Но балы-маскарады не перевелись и в то грозное время: так же, как в предшествующие два столетия, кружились вальсирующие маски, заводили знакомства, флиртовали, интриговали.
«Выходили в зал из передней какие-то ангелоподобные существа в голубых, белых, розовых платьях, серебристые, искристые; обвевали газами, веерами, шелками, разливая вокруг благодатную атмосферу фиалочек, ландышей, лилий и тубероз; слегка опыленные пудрой их мраморно-белые плечики через час, через два должны были разгореться румянцем и покрыться испариной; но теперь, перед танцами, личики, плечи и худые обнаженные руки казались еще бледней и худей, чем в обычные дни; тем значительней прелесть этих существ как-то сдержанно искрами занималась в зрачках, пока существа, сущие ангелята, образовали и шелестящие и цветные рои веющей кисеи; свивались и развивались их белые веера, производя легкий ветер; топотали их туфельки.
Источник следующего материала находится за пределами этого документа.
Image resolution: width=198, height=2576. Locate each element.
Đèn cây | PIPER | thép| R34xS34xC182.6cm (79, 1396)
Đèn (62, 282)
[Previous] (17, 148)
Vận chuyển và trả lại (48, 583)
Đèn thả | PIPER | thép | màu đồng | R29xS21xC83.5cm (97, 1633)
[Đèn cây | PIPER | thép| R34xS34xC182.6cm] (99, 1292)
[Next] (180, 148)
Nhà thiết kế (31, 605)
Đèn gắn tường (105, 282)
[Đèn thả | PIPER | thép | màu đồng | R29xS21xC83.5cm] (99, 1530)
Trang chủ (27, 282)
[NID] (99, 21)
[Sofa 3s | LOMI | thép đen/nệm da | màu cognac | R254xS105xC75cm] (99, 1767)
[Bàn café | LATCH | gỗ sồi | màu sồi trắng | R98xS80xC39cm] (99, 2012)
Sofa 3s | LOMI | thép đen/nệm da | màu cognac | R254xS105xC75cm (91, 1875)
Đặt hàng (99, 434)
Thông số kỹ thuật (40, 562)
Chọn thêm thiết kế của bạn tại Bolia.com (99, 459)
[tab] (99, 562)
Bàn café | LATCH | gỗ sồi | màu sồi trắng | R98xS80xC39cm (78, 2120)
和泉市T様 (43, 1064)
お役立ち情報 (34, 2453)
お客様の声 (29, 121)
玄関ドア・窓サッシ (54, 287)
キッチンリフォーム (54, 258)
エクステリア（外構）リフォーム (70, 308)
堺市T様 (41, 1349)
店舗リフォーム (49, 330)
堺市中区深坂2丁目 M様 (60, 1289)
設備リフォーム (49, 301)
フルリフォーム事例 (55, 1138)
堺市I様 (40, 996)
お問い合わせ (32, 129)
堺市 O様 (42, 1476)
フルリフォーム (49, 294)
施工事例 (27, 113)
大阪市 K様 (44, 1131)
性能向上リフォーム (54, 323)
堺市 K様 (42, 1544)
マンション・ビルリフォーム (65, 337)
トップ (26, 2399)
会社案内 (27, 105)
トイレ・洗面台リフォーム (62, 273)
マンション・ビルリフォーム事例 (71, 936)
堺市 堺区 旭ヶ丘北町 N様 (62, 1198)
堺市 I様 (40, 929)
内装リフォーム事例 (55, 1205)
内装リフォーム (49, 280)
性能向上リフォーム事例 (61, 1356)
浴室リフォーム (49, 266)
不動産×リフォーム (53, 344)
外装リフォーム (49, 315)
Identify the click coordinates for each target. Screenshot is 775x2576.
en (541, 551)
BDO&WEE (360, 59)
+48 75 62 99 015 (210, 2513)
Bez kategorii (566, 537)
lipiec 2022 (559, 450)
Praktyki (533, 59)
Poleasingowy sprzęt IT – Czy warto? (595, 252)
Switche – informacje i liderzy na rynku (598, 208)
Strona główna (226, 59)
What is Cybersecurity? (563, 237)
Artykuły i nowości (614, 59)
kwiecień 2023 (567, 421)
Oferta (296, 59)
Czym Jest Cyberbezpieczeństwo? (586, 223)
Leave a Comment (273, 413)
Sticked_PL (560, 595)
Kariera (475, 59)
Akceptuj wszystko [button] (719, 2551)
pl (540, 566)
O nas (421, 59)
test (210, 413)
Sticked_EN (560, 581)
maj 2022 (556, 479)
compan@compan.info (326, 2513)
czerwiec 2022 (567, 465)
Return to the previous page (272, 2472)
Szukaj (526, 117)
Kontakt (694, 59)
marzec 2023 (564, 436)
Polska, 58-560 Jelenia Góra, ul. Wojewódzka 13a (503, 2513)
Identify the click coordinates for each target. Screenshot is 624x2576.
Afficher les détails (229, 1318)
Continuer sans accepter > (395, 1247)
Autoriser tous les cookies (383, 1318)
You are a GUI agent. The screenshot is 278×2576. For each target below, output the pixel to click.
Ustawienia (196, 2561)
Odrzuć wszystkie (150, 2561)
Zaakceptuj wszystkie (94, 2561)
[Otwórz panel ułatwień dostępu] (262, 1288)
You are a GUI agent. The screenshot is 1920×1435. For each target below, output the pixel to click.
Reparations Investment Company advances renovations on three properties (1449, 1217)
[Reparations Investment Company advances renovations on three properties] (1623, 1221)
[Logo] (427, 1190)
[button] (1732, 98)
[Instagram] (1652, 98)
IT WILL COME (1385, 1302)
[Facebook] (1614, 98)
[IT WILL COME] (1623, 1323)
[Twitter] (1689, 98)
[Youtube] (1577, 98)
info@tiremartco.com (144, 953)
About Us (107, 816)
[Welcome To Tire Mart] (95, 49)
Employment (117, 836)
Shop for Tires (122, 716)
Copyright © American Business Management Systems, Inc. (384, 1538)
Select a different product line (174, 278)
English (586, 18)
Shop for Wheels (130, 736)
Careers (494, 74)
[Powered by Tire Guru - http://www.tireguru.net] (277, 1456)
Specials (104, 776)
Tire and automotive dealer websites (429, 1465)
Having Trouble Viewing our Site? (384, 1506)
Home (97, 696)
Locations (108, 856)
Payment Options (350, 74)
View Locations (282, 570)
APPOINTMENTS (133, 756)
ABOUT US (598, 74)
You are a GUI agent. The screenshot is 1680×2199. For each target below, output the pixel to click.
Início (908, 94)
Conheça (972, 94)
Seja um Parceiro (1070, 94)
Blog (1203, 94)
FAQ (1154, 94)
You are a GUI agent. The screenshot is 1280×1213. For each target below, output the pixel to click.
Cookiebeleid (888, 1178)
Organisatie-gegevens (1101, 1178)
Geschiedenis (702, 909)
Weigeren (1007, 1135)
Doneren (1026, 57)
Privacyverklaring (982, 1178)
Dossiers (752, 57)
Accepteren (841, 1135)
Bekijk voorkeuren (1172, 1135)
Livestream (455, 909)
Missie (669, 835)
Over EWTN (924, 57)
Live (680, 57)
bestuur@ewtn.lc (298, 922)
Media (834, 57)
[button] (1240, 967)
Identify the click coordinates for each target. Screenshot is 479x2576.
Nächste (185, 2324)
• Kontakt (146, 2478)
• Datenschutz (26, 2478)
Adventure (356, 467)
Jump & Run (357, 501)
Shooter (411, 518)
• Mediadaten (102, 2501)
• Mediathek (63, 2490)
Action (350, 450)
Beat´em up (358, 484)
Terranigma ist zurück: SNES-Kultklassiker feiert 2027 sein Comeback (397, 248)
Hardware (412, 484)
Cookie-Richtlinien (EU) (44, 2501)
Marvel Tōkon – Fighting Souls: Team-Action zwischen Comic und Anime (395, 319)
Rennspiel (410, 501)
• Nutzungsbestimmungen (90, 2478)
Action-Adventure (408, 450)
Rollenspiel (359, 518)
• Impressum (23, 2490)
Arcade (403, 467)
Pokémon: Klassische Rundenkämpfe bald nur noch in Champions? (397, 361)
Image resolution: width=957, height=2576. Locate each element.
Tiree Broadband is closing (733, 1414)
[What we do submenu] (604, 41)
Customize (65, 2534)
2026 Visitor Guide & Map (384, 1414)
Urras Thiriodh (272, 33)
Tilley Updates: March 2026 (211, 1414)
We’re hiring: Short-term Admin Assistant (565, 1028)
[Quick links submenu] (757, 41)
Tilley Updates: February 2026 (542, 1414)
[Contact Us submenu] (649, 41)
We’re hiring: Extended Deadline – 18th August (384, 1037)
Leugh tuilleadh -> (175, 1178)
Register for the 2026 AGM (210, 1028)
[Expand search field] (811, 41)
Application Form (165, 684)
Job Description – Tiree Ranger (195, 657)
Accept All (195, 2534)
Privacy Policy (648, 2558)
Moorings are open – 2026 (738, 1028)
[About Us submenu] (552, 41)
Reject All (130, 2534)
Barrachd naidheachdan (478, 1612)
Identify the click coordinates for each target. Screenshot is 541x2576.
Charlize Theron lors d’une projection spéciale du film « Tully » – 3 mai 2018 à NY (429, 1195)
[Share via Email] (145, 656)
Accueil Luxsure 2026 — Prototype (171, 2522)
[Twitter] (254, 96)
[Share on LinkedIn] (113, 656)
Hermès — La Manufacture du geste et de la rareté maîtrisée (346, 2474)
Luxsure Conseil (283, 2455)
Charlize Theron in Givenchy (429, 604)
Раздавались звонки.
Бодро в зал из передней входили какие-то крепкогрудые гении в туго стянутых фраках, мундирах и ментиках – правоведы, гусары, гимназисты и так себе люди – усатые и безусые, – безбородые – все; разливали вокруг какую-то надежную радость и сдержанность. Неназойливо они проникали в блестящий газами круг и казались барышням гибче воска; и глядишь – там, здесь – пуховой легкий веер начинал уже биться о грудь усатого гения, как доверчиво на эту грудь севшее бабочкино крыло, и крепкогрудый гусар осторожно начинал с барышней перекидываться своими пустыми намеками; с точно такою же осторожностью наклоняем лицо мы к севшему невзначай нам на палец легкому мотыльку. И на красном фоне золототканого гусарского одеяния, как на пышном восходе небывалого солнца, так отчетливо просто выделялся слегка розовеющий профиль; набегающий вальсовый вихрь скоро должен был превратить слегка розовеющий профиль невинного ангела в профиль демона огневой»[646].
Маскарад обнаруживает свою способность к зловещим превращениям: невинного ангела – в огненного демона, бальное сообщество – в митинговую лавину, бальный этикет – в тайные знаки заговорщиков, домино в багровом атласе – в лужицу крови, струйку конфетти – в выпущенный из пистолета заряд, маски и паяцы – в их тень. И все как один посетители бала остерегаются домино в кровавом атласе: «Красный цвет был эмблемой Россию губившего хаоса»[647].
Балы, как и весь город, как и вся страна, чреваты потрясениями: атласное домино цвета крови распугало всех посетителей, тревожная атмосфера скандала разогнала всех по домам. Призрак бомбы мутит разум. Оставаться в бальной зале страшно.